■ **Text shown**:
%%

Time to stem the text, which involves stripping off prefixes and suffixes in the word and converting the word into its base form.

The Porter and Lancaster stemmers are both built into NLTK and behave similarly.

In [18]:
import nltk
def stem_with_porter(words):
    porter = nltk.PorterStemmer()
    new_words = [porter.stem(w) for w in words]
    return new_words
    
def stem_with_lancaster(words):
    porter = nltk.LancasterStemmer()
    new_words = [porter.stem(w) for w in words]
    return new_words    
## Demonstrate ##    
str = "Please don't unbuckle your seat-belt while I am driving, he said"
print("porter:", stem_with_porter(str.split()))

print("lancaster:", stem_with_lancaster(str.split()))

porter: ['pleas', "don't", 'unbuckl', 'your', 'seat-belt', 'while', 'I', 'am', 'driving,', 'he', 'said']
lancaster: ['pleas', "don't", 'unbuckl', 'yo', 'seat-belt', 'whil', 'i', 'am', 'driving,', 'he', 'said']


Stemming can remove some of the meaning of a word, but remember that the goal is to reduce the vector size containing the unique words found in the corpus. Keeping every form of the same root word can increase computational complexity substantially.

In [19]:
porter = [stem_with_porter(x.split()) for x in sents_processed]
porter = [" ".join(i) for i in porter]
porter[0:10]

['so there is no way for me plug in here in us unless go by convert',
 'good case excel valu',
 'great for jawbon',
 'tie charger for convers last more than minut major problem',
 'mic is great',
 'have jiggl plug get line up right get decent volum',
 'if you have sever dozen or sever hundr contact then imagin fun send each them one by one',
 'if you are razr owner you must have thi',
 'needless say wast my money',
 'what wast money and time']

## Vectorizing the Data

CountVectorizer is just a way of counting how many time each word occurs in the corpus.

TD is a normalized frequency of the word, whereas IDF is a weighting of the uniqueness of the word across all of the documents.

Here we create a bag of words and then find the normalized frequencies and weightings of each word.

In [20]:
from sklearn.feature_extraction.text import CountVectorizer
from sklearn.feature_extraction.text import TfidfTransformer
from sklearn.feature_extraction.text import TfidfVectorizer

vectorizer = CountVectorizer(analyzer = "word", 
                             preprocessor = None, 
                             stop_words =  'english', 
                             max_features = 6000, ngram_range=(1,5))
data_features = vectorizer.fit_transform(sents_processed)
tfidf_transformer = TfidfTransformer()
data_features_tfidf = tfidf_transformer.fit_transform(data_features)
data_mat = data_features_tfidf.toarray()

The code above can be confusing, so let me try to explain a bit more. Imagine we took all unique words found in this review dataset and put one in each column of a spreadsheet. Each review would then be given a row in the spreadsheet. For each review, we put numbers indicating how many times each word appears in the review, like in the graphic below. That is what data_features above holds.

%%

Carry on the tutorial about stemming and vectorizing review text, picking up right after its last sentence. The rows come from a separate source and are unrelated to the text.

■ **Provided records**:
%%

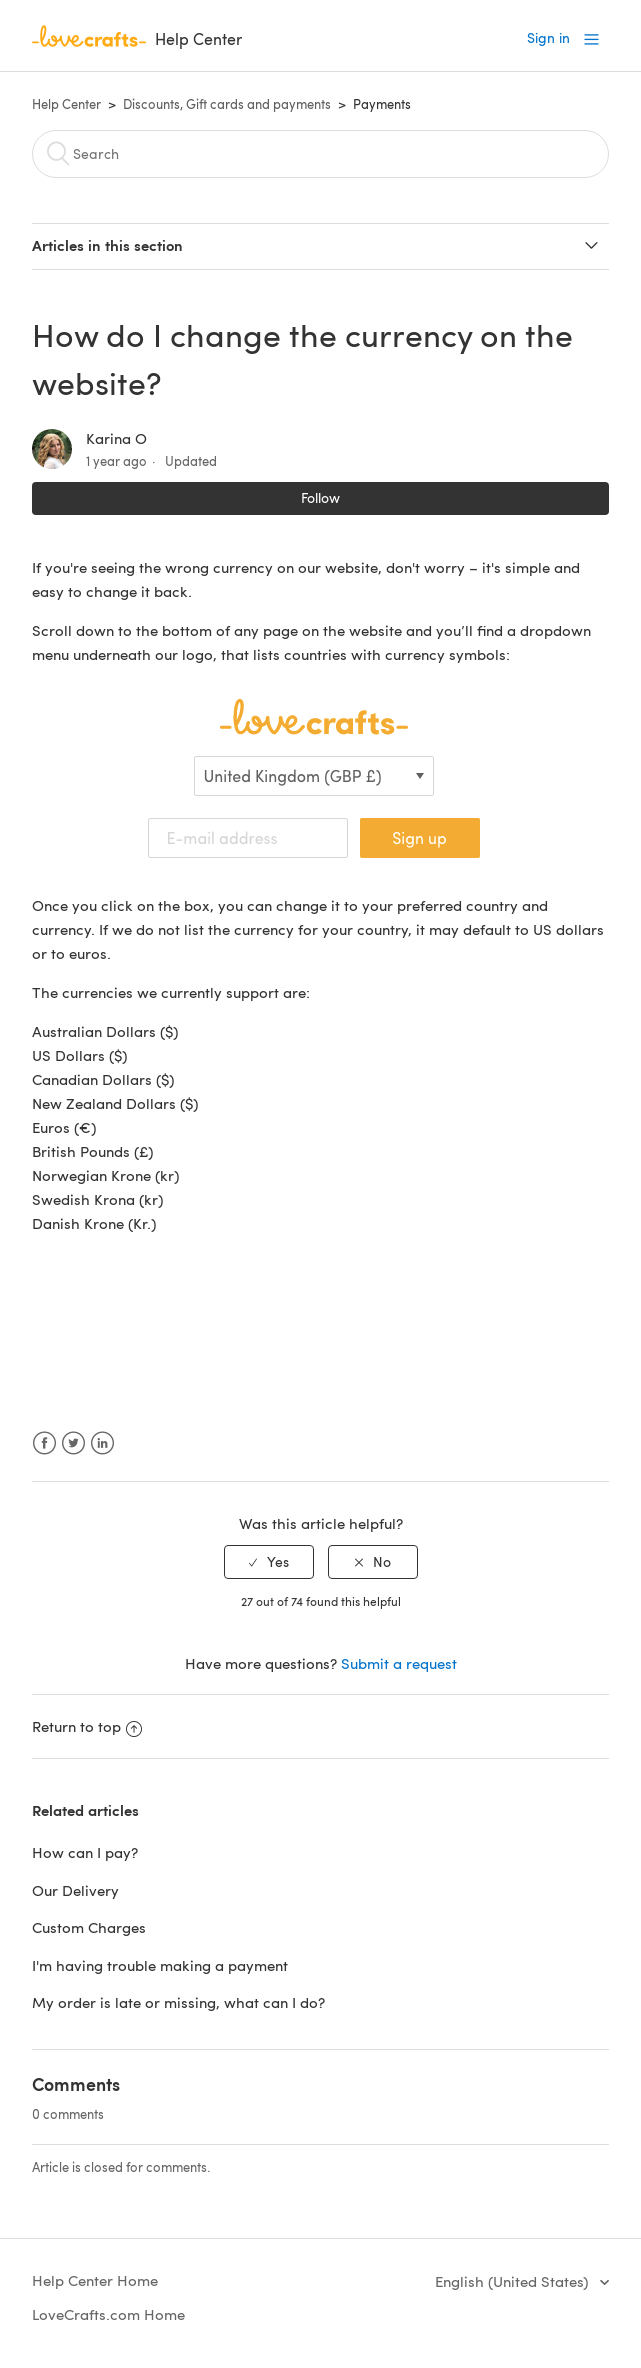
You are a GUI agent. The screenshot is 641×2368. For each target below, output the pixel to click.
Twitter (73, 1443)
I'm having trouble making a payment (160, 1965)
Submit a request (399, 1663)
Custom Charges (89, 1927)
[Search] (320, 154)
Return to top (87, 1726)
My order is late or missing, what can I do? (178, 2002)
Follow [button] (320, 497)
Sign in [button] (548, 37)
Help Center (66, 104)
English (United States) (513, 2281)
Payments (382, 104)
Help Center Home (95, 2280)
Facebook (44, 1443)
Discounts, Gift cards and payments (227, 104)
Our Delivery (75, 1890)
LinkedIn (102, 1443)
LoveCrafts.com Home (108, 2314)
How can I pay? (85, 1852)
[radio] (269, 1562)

%%

■ **Right answer**:
![image.png](attachment:image.png)

This gives word counts, but certain words are very common and don't convey much information, so we have to look at the relevant importance of the words. That's what the tfidf_transformer does. It takes the counts above and scales them based on their importance. In the graphic above, all numbers would be converted to a value between -1 and 1.

We are ready to put the input into the model. 

Let’s create training and test sets. Here, we split the data into a training set of 2500 sentences and a test set of 500 sentences (of which 250 are positive and 250 negative).

In [21]:
np.random.seed(0)
test_index = np.append(np.random.choice((np.where(y==-1))[0], 250, replace=False), np.random.choice((np.where(y==1))[0], 250, replace=False))
train_index = list(set(range(len(labels))) - set(test_index))
train_data = data_mat[train_index,]
train_labels = y[train_index]
test_data = data_mat[test_index,]
test_labels = y[test_index]

TextBlob finds all the words and phrases that it can assign polarity and subjectivity to, and average all of them together.

Sentiment Labels: Each word in a corpus is labeled in terms of polarity and subjectivity (there are more labels as well, but we’re going to ignore them for now). A corpus’ sentiment is the average of these.

Polarity: How positive or negative a word is. -1 is very negative. +1 is very positive.

Subjectivity: How subjective, or opinionated a word is. 0 is fact. +1 is very much an opinion.

In [22]:
!pip install textblob
from textblob import TextBlob
#Create polarity function and subjectivity function
pol = lambda x: TextBlob(x).sentiment.polarity
sub = lambda x: TextBlob(x).sentiment.subjectivity
pol_list = [pol(x) for x in sents_processed]
sub_list = [sub(x) for x in sents_processed]



Let's see the polarity and subjectivity of the first 10 reviews in the corpus.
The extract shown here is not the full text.